It no longer feels that this place is Nigeria. But the space is still occupied by Nigerians. It used to be thought that Nigerians were smart and did not suffer fools gladly. And that takes me to this tale in Igbo folklore that bears striking resemblance to what many Nigerians used to think about themselves. The story was woven around an animal called ebule ako. But since I am struggling to find an equivalence of that wise animal in English language, I will use the tortoise as a replacement. In folklores across Nigeria, the tortoise is reputed for cunning and trickery. I presume that these gifts of the tortoise were designed by its creator to compensate for its slow and sluggish movement in addition to its protective shield of a hard shell.

The story goes like this: A powerful animal in the animal kingdom, which some variants of the tale identified as the lion, had need for a live-in help. The lion was said to be unwell and so needed to be attended to by another animal. So, the lion approached his friend, tortoise, to allow one of his children to come live with him. The tortoise saw a trap immediately. He reasoned that immediately the lion recovered from ill health, he would make a meal out of the kid tortoise. The father tortoise, who could not refuse the lion’s request because of the potential dire consequences, proceeded to summon his three children for interrogation to determine which among them would be better placed for the dangerous and perilous assignment.

* **Problem details**
Transcribe the passage of the folktale text between "It no longer feels" and "a hard shell.", inclusive. The listing that comes next has no connection to the Nigerian folktale text.

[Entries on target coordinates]

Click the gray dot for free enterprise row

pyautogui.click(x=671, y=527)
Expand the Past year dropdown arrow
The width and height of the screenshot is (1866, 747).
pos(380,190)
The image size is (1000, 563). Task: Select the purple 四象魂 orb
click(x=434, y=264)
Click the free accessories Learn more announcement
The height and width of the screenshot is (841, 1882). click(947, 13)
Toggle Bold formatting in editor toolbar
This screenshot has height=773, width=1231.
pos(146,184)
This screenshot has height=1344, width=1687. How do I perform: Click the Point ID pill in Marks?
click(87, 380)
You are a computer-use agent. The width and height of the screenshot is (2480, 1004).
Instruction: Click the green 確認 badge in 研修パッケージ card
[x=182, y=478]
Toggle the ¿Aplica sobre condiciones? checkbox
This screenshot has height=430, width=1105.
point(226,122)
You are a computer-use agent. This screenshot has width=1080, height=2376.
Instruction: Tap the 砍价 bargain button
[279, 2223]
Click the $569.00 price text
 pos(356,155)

* **Correct output**
It no longer feels that this place is Nigeria. But the space is still occupied by Nigerians. It used to be thought that Nigerians were smart and did not suffer fools gladly. And that takes me to this tale in Igbo folklore that bears striking resemblance to what many Nigerians used to think about themselves. The story was woven around an animal called ebule ako. But since I am struggling to find an equivalence of that wise animal in English language, I will use the tortoise as a replacement. In folklores across Nigeria, the tortoise is reputed for cunning and trickery. I presume that these gifts of the tortoise were designed by its creator to compensate for its slow and sluggish movement in addition to its protective shield of a hard shell.